Increased expression of connective tissue growth factor in fibrotic human liver and in activated hepatic stellate cells.

BACKGROUND/AIMS: Connective tissue growth factor is a recently described mitogenic protein implicated in a variety of fibrotic disorders. Connective tissue growth factor may be a downstream mediator of the pro-fibrotic and mitogenic actions of transforming growth factor-beta, promoting extracellular matrix deposition and fibrogenesis. As transforming growth factor-beta is considered important to the pathogenesis of hepatic fibrosis, we examined the possible contribution of connective tissue growth factor to this process.
METHODS: Connective tissue growth factor expression was examined in normal and fibrotic human and rat livers using RT-PCR and ribonuclease protection assays, and in primary cultures of rat hepatic stellate cells by Northern and Western blotting.

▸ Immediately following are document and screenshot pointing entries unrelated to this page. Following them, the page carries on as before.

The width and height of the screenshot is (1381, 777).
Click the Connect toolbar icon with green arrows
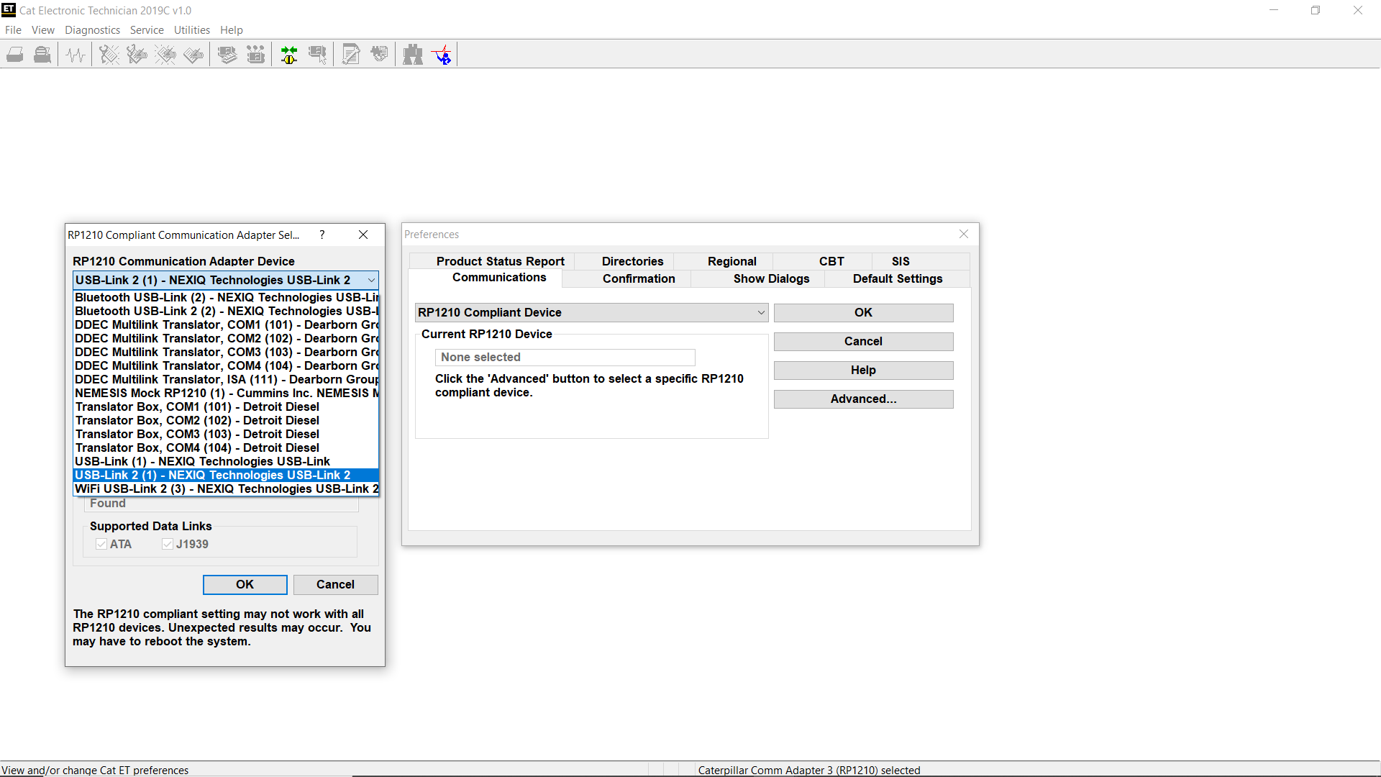click(x=289, y=54)
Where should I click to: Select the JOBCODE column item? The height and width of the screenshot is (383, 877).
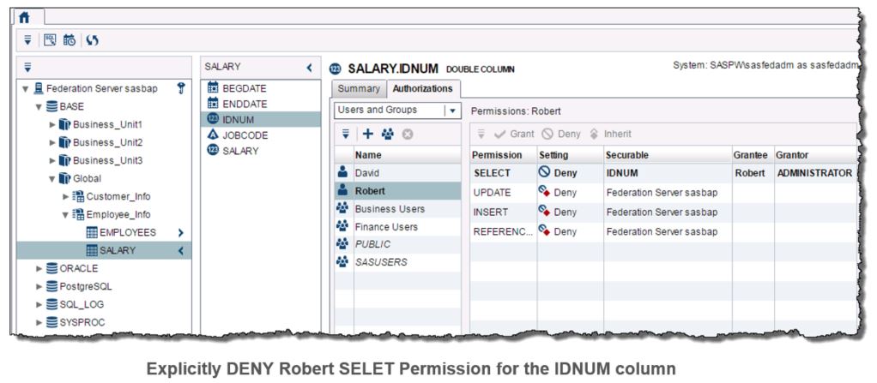(x=245, y=135)
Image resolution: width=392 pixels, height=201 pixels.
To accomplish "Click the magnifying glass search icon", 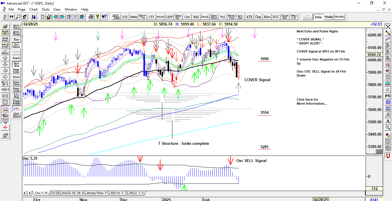I will pyautogui.click(x=18, y=17).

RESULTS: Ribonuclease protection assays demonstrated connective tissue growth factor mRNA was increased 3-5-fold in human fibrotic liver compared with normal. RT-PCR showed this mRNA was increased in carbon-tetrachloride-treated rat liver. Northern analysis showed connective tissue growth factor mRNA was increasingly expressed during progressive activation of cultured rat hepatic stellate cells. Western analysis confirmed that freshly isolated hepatic stellate cells secreted relatively little connective tissue growth factor compared with hepatic stellate cells activated in culture. Hepatic stellate cells stimulated with transforming growth factor-beta showed increased expression of connective tissue growth factor mRNA and protein.
CONCLUSIONS: Connective tissue growth factor mRNA is consistently upregulated in human liver cirrhosis of various aetiologies, supporting a role for this growth factor in hepatic fibrogenesis. Our studies suggest that hepatic stellate cells may be an important source of hepatic connective tissue growth factor in vivo, particularly following stimulation with transforming growth factor-beta.